● Provided material
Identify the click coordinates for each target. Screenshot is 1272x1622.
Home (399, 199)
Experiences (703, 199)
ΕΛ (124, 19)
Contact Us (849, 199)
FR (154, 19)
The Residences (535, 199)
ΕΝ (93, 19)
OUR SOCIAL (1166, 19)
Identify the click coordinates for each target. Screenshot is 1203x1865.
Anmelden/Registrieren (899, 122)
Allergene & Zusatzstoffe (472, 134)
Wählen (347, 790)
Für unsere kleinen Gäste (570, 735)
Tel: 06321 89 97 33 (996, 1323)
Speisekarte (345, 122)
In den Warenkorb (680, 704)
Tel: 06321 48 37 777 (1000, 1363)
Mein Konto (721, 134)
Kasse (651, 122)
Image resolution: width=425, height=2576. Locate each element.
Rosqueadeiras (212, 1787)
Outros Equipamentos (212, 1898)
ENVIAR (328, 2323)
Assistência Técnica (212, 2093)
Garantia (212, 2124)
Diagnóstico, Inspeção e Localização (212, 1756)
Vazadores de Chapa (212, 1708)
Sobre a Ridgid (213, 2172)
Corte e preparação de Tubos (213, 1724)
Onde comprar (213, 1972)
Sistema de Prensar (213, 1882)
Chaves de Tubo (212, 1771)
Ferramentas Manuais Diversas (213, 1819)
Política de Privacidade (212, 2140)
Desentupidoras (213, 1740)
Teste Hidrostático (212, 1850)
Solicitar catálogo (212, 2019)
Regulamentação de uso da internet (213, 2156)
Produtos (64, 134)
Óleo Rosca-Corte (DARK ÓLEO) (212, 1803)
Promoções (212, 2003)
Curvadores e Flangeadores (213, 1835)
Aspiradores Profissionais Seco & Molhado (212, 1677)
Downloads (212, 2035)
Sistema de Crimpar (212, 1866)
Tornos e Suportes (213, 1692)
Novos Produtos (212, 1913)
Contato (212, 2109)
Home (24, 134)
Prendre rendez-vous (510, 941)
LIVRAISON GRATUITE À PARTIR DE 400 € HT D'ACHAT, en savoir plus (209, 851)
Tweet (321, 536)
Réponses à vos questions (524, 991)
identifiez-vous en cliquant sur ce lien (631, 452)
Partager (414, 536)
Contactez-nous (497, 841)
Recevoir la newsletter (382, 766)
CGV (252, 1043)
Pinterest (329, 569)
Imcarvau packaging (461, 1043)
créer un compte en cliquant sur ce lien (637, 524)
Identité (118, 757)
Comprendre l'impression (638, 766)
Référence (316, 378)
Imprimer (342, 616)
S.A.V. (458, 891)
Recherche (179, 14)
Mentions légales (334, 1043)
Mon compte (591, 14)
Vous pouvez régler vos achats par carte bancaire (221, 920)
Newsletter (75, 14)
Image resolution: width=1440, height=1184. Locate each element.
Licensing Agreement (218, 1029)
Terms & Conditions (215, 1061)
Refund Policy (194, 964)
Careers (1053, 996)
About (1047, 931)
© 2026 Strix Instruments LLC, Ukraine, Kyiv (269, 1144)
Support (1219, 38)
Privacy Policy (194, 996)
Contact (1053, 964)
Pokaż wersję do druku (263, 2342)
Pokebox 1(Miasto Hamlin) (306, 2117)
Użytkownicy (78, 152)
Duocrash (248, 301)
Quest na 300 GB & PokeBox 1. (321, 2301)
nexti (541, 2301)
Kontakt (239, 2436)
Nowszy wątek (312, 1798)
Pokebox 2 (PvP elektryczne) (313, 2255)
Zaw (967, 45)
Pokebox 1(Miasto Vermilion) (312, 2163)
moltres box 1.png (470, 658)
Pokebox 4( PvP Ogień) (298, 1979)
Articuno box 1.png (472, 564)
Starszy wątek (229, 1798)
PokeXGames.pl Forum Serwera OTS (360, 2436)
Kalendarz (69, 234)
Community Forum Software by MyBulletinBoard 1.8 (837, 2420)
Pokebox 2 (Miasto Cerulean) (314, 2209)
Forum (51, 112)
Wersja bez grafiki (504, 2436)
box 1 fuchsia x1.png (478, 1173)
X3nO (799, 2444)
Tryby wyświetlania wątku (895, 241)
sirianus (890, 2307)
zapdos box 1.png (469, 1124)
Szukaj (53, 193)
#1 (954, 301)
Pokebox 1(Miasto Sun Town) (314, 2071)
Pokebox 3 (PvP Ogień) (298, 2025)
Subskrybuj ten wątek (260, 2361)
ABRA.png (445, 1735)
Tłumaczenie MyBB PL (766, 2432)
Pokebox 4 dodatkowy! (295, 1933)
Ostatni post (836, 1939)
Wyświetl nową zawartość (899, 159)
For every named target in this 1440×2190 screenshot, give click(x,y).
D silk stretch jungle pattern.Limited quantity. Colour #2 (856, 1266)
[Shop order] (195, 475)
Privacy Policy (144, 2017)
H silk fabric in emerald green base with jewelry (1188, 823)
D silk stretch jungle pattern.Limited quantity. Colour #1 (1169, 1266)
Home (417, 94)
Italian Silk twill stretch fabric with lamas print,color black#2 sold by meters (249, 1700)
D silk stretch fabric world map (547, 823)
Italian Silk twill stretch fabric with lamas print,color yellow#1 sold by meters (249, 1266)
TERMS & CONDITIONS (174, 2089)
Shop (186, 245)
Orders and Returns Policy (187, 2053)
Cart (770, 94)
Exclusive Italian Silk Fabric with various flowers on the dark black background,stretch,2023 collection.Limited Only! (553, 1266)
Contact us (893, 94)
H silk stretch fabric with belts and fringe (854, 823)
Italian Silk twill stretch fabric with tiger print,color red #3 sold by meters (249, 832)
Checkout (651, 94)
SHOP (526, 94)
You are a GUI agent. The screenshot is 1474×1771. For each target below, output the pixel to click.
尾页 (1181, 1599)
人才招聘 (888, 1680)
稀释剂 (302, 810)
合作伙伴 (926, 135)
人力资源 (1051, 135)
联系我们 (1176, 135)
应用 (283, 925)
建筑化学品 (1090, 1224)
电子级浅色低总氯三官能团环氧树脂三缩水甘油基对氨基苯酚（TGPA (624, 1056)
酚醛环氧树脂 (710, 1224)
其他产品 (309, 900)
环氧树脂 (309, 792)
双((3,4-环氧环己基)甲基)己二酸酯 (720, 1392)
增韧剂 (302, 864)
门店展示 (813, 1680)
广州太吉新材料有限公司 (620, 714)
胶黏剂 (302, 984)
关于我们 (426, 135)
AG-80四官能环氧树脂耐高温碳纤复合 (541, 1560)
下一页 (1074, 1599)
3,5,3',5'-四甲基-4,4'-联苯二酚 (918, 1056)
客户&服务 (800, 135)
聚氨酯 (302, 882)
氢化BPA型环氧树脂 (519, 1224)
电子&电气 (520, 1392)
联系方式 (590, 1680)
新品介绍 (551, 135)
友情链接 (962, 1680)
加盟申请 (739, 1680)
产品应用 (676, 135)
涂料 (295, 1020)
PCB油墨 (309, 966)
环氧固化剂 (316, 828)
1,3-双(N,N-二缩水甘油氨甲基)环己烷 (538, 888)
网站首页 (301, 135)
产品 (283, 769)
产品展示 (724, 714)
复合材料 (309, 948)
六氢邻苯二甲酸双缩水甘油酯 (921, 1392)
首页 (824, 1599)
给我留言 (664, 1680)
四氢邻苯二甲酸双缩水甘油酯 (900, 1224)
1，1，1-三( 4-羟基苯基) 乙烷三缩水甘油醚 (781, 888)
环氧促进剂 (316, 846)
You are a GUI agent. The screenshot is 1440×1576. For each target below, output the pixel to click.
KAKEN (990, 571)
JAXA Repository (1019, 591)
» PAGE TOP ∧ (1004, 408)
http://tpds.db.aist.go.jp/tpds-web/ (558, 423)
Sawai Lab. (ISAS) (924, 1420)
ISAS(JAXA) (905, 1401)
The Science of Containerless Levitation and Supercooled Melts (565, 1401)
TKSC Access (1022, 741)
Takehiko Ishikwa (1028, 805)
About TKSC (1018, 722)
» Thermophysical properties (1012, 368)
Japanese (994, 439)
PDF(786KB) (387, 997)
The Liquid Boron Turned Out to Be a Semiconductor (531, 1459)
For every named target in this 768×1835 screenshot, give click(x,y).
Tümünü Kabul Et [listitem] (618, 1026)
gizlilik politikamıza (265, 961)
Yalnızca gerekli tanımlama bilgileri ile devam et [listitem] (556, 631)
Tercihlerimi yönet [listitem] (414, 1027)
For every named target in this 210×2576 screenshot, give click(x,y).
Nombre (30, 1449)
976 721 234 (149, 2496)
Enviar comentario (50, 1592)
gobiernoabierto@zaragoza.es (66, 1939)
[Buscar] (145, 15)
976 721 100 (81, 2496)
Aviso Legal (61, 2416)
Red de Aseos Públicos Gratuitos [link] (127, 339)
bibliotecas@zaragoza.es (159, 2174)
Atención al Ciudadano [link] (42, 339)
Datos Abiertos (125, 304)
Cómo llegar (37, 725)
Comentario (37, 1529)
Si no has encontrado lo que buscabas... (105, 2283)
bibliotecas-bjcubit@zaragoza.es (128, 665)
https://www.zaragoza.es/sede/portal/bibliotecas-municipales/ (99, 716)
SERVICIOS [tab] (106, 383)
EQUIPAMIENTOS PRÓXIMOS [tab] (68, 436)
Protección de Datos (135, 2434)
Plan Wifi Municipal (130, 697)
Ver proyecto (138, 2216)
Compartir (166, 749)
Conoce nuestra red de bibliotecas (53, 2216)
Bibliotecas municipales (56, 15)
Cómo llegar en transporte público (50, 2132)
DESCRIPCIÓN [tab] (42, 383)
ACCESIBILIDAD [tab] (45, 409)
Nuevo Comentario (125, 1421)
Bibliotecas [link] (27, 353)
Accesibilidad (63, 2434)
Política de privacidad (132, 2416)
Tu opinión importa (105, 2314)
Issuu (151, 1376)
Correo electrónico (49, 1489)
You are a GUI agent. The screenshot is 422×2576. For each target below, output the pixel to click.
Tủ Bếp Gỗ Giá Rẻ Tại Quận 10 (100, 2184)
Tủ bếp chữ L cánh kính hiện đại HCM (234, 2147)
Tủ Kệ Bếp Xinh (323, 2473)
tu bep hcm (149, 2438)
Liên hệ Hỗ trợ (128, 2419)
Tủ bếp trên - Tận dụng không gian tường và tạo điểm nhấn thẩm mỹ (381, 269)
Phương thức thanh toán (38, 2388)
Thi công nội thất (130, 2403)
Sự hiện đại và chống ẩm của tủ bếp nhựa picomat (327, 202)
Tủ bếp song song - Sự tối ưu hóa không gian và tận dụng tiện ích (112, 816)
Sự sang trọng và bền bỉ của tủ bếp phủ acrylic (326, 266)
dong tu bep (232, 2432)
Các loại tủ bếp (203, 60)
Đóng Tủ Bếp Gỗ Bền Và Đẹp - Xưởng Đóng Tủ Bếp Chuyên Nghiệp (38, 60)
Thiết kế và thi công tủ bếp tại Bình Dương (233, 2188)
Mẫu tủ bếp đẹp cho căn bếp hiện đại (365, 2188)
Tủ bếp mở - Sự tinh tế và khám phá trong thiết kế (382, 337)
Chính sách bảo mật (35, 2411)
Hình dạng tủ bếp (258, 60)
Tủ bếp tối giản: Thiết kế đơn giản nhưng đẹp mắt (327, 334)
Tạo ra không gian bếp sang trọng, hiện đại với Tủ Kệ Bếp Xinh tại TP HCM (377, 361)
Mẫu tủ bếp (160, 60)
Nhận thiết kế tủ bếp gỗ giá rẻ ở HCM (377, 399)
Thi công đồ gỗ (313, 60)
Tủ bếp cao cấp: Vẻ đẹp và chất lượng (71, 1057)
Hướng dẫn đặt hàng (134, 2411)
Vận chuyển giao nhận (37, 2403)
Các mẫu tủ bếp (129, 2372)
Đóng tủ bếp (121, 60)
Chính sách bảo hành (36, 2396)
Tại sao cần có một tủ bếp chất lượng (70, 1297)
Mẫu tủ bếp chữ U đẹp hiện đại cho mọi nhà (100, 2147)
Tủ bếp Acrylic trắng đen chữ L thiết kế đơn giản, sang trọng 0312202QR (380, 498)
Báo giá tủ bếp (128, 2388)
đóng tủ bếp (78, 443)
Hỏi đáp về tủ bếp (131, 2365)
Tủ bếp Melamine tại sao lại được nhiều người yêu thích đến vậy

● Given request
Extract the items starting at the line that contains "Pokaż wersję do druku (263, 2342)" and ending at the line that contains "Home (417, 94)", and copy them without any change.

● Worked answer
Pokaż wersję do druku (263, 2342)
Pokebox 1(Miasto Hamlin) (306, 2117)
Użytkownicy (78, 152)
Duocrash (248, 301)
Quest na 300 GB & PokeBox 1. (321, 2301)
nexti (541, 2301)
Kontakt (239, 2436)
Nowszy wątek (312, 1798)
Pokebox 2 (PvP elektryczne) (313, 2255)
Zaw (967, 45)
Pokebox 1(Miasto Vermilion) (312, 2163)
moltres box 1.png (470, 658)
Pokebox 4( PvP Ogień) (298, 1979)
Articuno box 1.png (472, 564)
Starszy wątek (229, 1798)
PokeXGames.pl Forum Serwera OTS (360, 2436)
Kalendarz (69, 234)
Community Forum Software by MyBulletinBoard 1.8 (837, 2420)
Pokebox 2 (Miasto Cerulean) (314, 2209)
Forum (51, 112)
Wersja bez grafiki (504, 2436)
box 1 fuchsia x1.png (478, 1173)
X3nO (799, 2444)
Tryby wyświetlania wątku (895, 241)
sirianus (890, 2307)
zapdos box 1.png (469, 1124)
Szukaj (53, 193)
#1 (954, 301)
Pokebox 1(Miasto Sun Town) (314, 2071)
Pokebox 3 (PvP Ogień) (298, 2025)
Subskrybuj ten wątek (260, 2361)
ABRA.png (445, 1735)
Tłumaczenie MyBB PL (766, 2432)
Pokebox 4 dodatkowy! (295, 1933)
Ostatni post (836, 1939)
Wyświetl nową zawartość (899, 159)
For every named target in this 1440×2190 screenshot, give click(x,y).
D silk stretch jungle pattern.Limited quantity. Colour #2 (856, 1266)
[Shop order] (195, 475)
Privacy Policy (144, 2017)
H silk fabric in emerald green base with jewelry (1188, 823)
D silk stretch jungle pattern.Limited quantity. Colour #1 (1169, 1266)
Home (417, 94)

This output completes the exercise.